| Here's a response to a question about graphics card performance I answered on
the OpenGL
  message board. It's from 2004, but should still be a good start to understand 
graphics card performance using hardware transform and lighting. 
Q: If I draw 1000 polygons per frame, what frame rates should I get on card 
X? Is it better than card Y?
 
A:
If you draw 1000 polygons, and they all fill large parts of the screen (perhaps
with blending, even) then no card will be able to do that at any appreciable
speed.
 
If you draw 1000 polygons, and you have depth test/write turned off, and
they're all opaque and cover only a single pixel, your frame rate should be
limited by things like just getting the data to the card, rather than the
number of polygons.
 
In brief, here are descriptions of some different bottlenecks:
 
Pixel write rate ("fill rate") measured as how many pixels on the screen can
  be written to per second. This may vary somewhat with the pattern you write
  in (mostly horizontal polygons _may_ draw faster than vertical, or whatever).
  If you touch the same pixel on the screen many times, you have a high
  overdraw count, and you are likely fill rate limited. You can measure whether
  you're fill rate limited by making the window tiny (160x120 or so); if frame
  rate improves, then you're probably fill rate limited.

• Problem 1
From the graphics card performance text, list the conditions under which drawing 1000 polygons should leave frame rate limited by getting the data to the card.
• Problem 2
Write the next part of the graphics card performance text, picking up after its last sentence.

• Recorded data
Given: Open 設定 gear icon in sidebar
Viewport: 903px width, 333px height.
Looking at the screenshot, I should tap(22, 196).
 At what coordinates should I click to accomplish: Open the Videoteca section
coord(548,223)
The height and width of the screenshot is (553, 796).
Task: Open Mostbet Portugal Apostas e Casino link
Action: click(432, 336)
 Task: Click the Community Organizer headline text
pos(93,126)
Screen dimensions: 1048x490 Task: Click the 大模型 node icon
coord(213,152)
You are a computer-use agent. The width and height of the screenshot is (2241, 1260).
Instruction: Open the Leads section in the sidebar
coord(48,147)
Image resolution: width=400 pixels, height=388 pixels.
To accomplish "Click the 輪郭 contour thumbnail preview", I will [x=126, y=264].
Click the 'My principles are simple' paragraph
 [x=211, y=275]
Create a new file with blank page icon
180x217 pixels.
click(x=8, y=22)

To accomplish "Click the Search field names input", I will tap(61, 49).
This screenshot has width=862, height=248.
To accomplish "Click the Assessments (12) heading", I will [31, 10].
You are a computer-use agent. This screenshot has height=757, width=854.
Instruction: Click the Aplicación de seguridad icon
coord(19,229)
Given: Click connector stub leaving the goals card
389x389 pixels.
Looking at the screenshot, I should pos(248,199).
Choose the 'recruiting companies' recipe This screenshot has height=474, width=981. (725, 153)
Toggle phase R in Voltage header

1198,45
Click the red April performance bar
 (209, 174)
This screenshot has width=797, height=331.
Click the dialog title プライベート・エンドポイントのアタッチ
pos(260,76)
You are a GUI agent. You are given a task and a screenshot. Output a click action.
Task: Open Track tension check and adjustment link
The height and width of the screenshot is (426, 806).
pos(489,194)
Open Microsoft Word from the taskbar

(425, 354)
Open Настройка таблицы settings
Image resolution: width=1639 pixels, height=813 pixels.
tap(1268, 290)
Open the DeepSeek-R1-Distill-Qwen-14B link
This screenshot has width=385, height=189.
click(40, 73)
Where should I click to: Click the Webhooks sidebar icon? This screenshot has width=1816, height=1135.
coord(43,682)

• Final result 1
- Depth test/write is turned off.
- The polygons are all opaque.
- The polygons each cover only a single pixel.

• Final result 2
Pixel blend rate (no good name) measured as how fast you can read back pixels
  to apply a second texture pass on them (and then write them back to the
  framebuffer again). Note that going high on utilization of this number
  probably will cut your raw fill rate substantially, as the framebuffer memory
  subsystem has to switch direction a lot, although it's also likely that
  there's special hardware on a modern card intended to make this additional
  cost as small as possible.  Blend is usually implemented very close to the
  framebuffer memory, and may turn out to be free or almost-free on modern
  implementations. This is, by the way, the reason you can't blend into
  floating-point framebuffers, nor generally use the framebuffer as a texturing
  source.
Texturing rate. How many texels can be read per second? Using MIP mapping may
  substantially reduce your consumption of texturing rate. Depending on how
  memory is banked on the card, using high refresh rates or large screen spaces
  may reduce your texture fetch rate. Making sure the card stores textures in
  16 bit mode (instead of 32) will double the amount of texels you can use in a
  second. Using DXT1 compression will further compress it by 4x.
Triangle setup rate. How many triangles can physically be started on the card
  per second, assuming you already have all coordinates transformed. As an
  example, I've seen a TNT2 do 18 million triangles per second, when they're
  all minuscle and come out of a display list, and the transform matrices
  haven't changed since the list was compiled. Jitter MODELVIEW just a little
  bit between each frame, and the same card/driver is down at 1.5
  million/second (depending on what features you use).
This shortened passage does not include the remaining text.